Spring 2004


  Presidential Column - Retrospective: Look Back in Pride


Prof. Yehuda Hayuth
President, University of Haifa


“This is our purpose,” a certain historian and philosopher once wrote, “to make as meaningful as possible this life that has been bestowed upon us; to live in such a way that we may be proud of ourselves.”  For “this life,” I would like to substitute “this position, this presidency.”  Being “proud of ourselves” is the theme of this column, my last as President of the University of Haifa.

            The Focus newspaper has afforded me the opportunity to bring our friends—present and future—all over the world up to date on the progress that has characterized this wonderful and in many ways unique University during my decade-long stewardship, which will conclude on September 30, 2004.  Now, as the Board of Governors is about to convene to elect a new president, is the time for me to look back, with the objective of providing a broader perspective to the events I have written about.

            It has been with the great support both of my colleagues at the University and our many friends around the globe that this has been a decade full of achievements, enabling us to build together an institution of higher education and research whose name is respected world wide.  Of that, we should be proud.

            When I first occupied this seat, as Acting President, in 1993, our campus numbered about 7,000 students, of whom 15% were graduate students.  Today the student body numbers almost 16,000; and, importantly, fully 30% of these students are studying toward their Master’s or doctorate.

            Ten years ago, the plateau on Mt.

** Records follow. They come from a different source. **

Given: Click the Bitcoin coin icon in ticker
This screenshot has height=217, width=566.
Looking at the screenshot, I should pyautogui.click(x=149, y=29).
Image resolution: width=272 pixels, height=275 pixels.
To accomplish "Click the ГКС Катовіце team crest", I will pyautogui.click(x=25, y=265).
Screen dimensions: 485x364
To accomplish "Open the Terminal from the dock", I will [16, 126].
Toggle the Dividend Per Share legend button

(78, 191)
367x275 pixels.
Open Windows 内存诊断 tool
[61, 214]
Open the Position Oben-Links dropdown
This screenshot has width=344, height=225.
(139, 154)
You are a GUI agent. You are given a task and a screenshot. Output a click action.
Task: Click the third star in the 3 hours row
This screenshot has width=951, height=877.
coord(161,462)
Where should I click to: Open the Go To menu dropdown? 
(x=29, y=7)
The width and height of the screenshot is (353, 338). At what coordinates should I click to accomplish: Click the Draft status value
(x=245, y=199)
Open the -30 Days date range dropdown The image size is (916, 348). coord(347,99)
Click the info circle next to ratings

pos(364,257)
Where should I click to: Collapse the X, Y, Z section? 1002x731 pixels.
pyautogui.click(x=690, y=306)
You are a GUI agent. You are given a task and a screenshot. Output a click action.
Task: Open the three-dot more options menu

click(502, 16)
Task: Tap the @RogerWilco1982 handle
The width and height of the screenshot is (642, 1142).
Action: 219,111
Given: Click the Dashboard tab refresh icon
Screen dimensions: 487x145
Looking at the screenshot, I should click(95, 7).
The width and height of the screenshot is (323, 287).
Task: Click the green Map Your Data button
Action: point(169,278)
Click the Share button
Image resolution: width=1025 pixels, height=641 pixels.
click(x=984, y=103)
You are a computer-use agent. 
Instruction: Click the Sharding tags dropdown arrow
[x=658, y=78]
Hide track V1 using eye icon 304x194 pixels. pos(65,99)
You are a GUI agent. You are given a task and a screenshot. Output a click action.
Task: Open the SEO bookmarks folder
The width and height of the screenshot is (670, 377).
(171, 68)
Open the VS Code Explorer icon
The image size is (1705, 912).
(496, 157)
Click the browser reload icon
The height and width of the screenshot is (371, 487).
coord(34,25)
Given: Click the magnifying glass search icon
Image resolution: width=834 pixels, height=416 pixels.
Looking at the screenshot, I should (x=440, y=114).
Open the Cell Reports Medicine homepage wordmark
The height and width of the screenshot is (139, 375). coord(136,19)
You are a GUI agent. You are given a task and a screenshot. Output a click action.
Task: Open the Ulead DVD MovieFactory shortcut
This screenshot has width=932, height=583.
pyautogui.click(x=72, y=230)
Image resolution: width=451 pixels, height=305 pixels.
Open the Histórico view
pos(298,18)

Carmel that is the University campus held 700,000 sq. feet of construction.  The graduate of the class of 1994 would never recognize the vibrant campus of 2004.  Physical development has reached a total of 1.9 million sq. feet, the new edifices containing state-of-the-art laboratories, classrooms, faculty facilities, and dormitories.

            That all this growth was not the consequence of the proverbial “edifice complex” may be evidenced in the catalogs of the years bracketing my terms of office: the tremendous expansion in academic programs, ready to meet and even anticipate the needs of society, is readily apparent; perhaps less so is the quadrupling of outreach projects to surrounding neighborhoods and even districts of further distance.  The catalyst in both cases has been the fulfillment of the University’s mission: providing excellence in education to all sectors of the population and service to the community.

            Budget.  The increase is not cost free.  We were able to extract more funding from the government.  We have also been able to raise much more in fundraising among our friends and benefactors.  Until recently.  In the past three years, the government has instituted a series of drastic cuts in its budget to all universities.  We may be proud that, despite these shortfalls, the University of Haifa has been able to run a balanced budget operation, assisted in no small measure by innovative administrative procedures and structures.  There is no question, though, that the cuts do hurt and threaten to stymie our continuing progress.  

            Certainly the achievements I have been talking about have involved great team work.  Our dear friends in the United States, Canada, Europe, South America, Australia, and South Africa have been an inseparable part of allowing it to fulfill its mission.  We may be proud of our students, our faculty, and our administrative staff who have contributed, each group in its own way, to the development of a spirit of cooperation and unity, fostering the advancement of the University. 

Not least in this respect, and something of which I am particularly proud, is the spirit of pluralism that pervades this University.  Despite the difficult incidents and tensions surrounding us, and which have not entirely escaped us, this is still, I feel, an island of sanity that can radiate a very positive message.  And this gives us hope and optimism for the future, when the peace we all long for will allow a full utilization of the talents, innovative thinking, and intellectual curiosity that are so fundamental to a university. 

I am leaving my post as the president of the University with great confidence in its ability to meet the academic, scientific, and social challenges that lie ahead of it.  Despite its relatively young age, the University of Haifa’s 32 years have infused it with sufficient maturity and potential to maintain the pace of progress.  I have no doubt that the investments made in this institution in the past decade will help carry its reputation to new heights in the decades to come.  We all can be proud of our involvement with this University on Mt. Carmel.